12月3日、Linuxの新しいカーネルLinux 2.6.32がリリースされた。約3ヵ月ぶりのアップグレードとなる新カーネル、数多くの変更/改良が実施されているが、ここでは今後出てくるディストリビューション、とくにデスクトップ環境にとって重要になってくると思われる「CFQスケジューラ」の新機能について着目してみたい。
LinuxカーネルのI/Oスケジューラにはいくつかのアルゴリズムが採用されており、目的によって選択することが可能だが、最近のカーネルではCFQスケジューラがデフォルトに設定されている。CFQとは"Completely Fair Queuing"の略で、いったんI/O要求をキューに蓄積し、優先度に従って処理を実行するしくみ。2.6.32ではこのCFQスケジューラに"ローレイテンシ(low_latency)モード"が提供され、デフォルトでONとなっている。

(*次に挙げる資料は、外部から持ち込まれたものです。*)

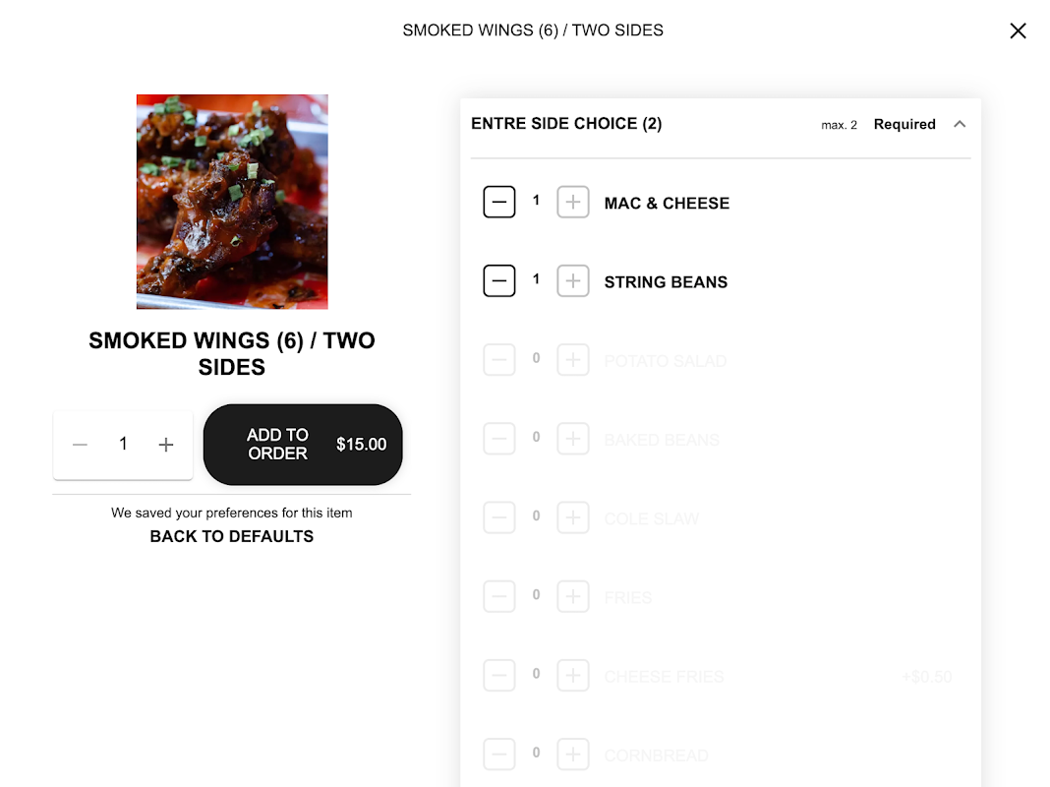Decrease the item order quantity
The image size is (1050, 787).
click(x=81, y=445)
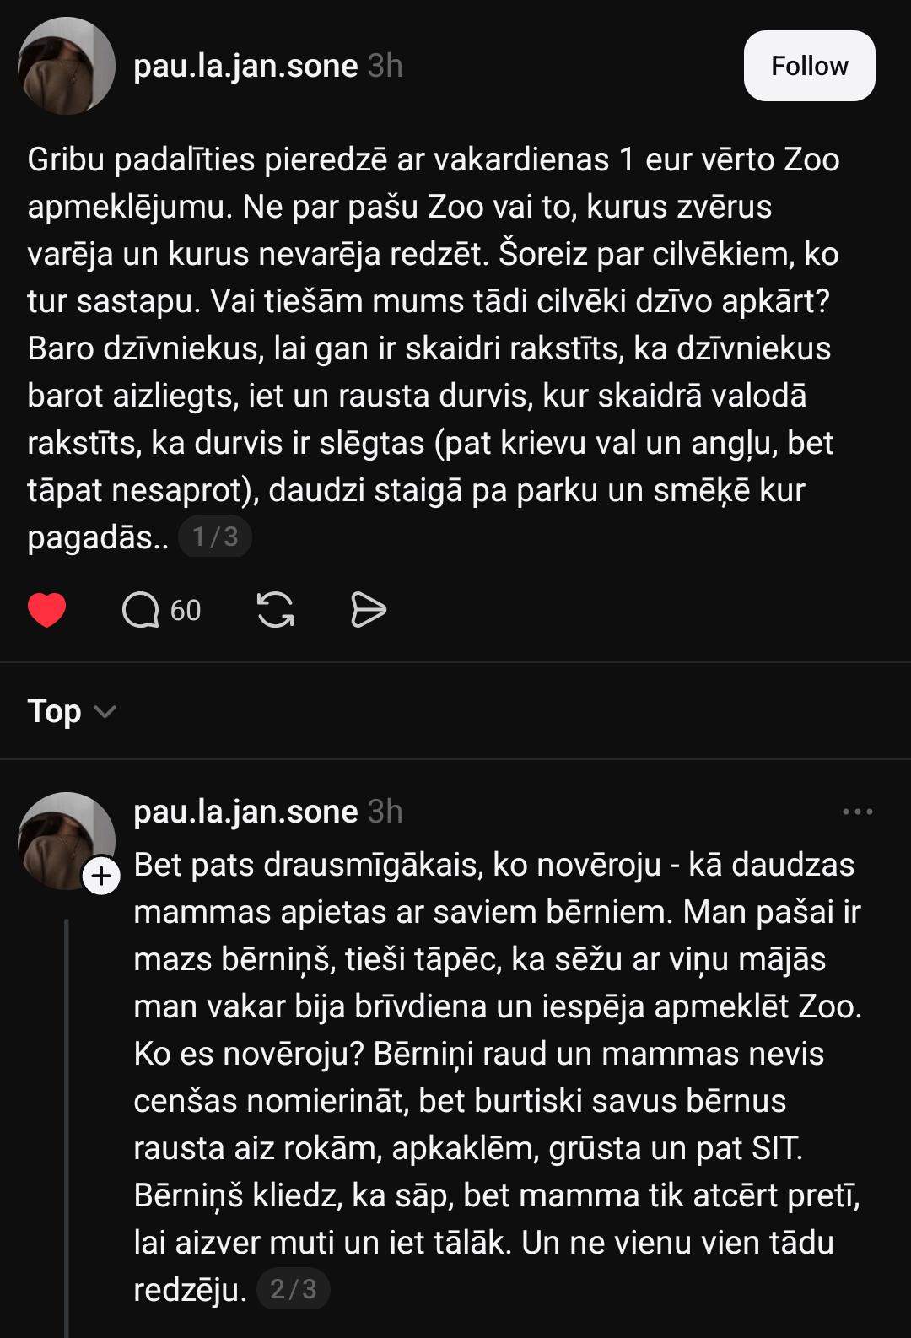Click the 3h timestamp on the main post
911x1338 pixels.
[385, 66]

CFQ開発者のJens Axboe氏によれば、このローレイテンシモードがONになっていると、デスクトップ環境で動画や音楽など容量の大きいデータを再生する際、非常にスムースに実行することが可能になるという。これは、バックグラウンドで実行されている他のI/Oプロセスに実効が邪魔されることを減らすためで、たとえばハードウェアデバイスから同期的なI/O要求があっても、アイドル状態にして可能な限り"放って"おくのだ。

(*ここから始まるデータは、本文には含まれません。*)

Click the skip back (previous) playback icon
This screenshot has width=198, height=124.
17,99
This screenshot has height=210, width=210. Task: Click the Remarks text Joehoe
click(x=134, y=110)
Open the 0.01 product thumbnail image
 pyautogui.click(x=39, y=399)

非同期なI/O要求の場合も、ゆっくりとプロセスが実行されるため、デスクトップアプリケーションに及ぼす影響が少なくなるというわけだ。もちろん、このモードをONにするとシステム全体のパフォーマンスに大きな影響を及ぼすため、Axboe氏はスループットが重要なサーバ用途などではOFFにしておいたほうがよいとしている。

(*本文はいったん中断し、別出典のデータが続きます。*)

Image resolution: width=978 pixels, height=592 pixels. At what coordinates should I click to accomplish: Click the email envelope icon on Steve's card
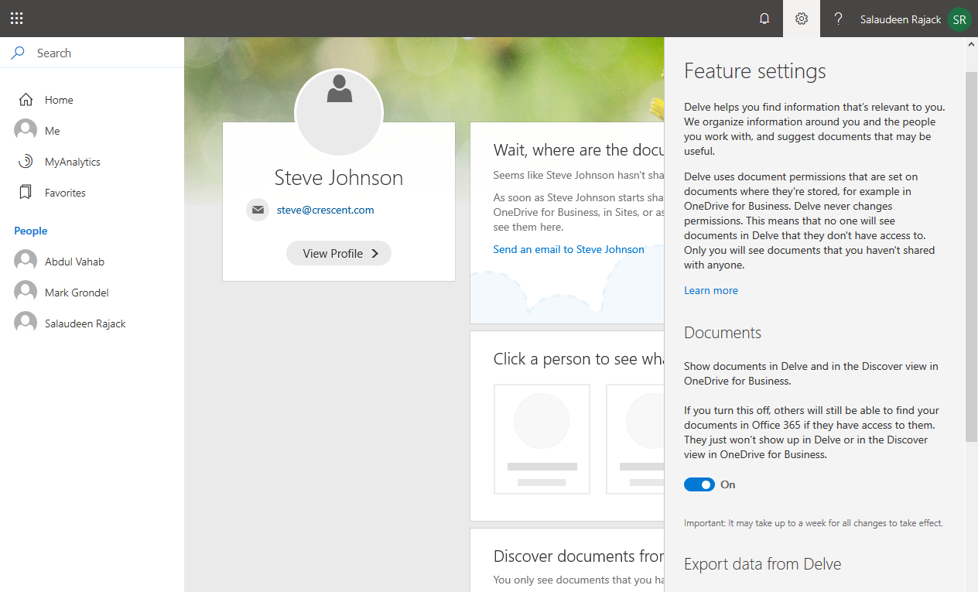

Linuxユーザの間口を広げようと、初心者にも使いやすいLinuxディストリビューションがいろいろ登場しているが、やはり一般ユーザに訴求するにはデスクトップアプリケーションが快適に使えることが重要になる。とくにインタラクティブな動画や音楽がストレスなく楽しめることは、一般ユーザにとっては譲りたくない条件だ。そういった意味で今回のCFQスケジューラの改良は、Linuxユーザの拡大にひと役買う可能性が高いといえるかもしれない。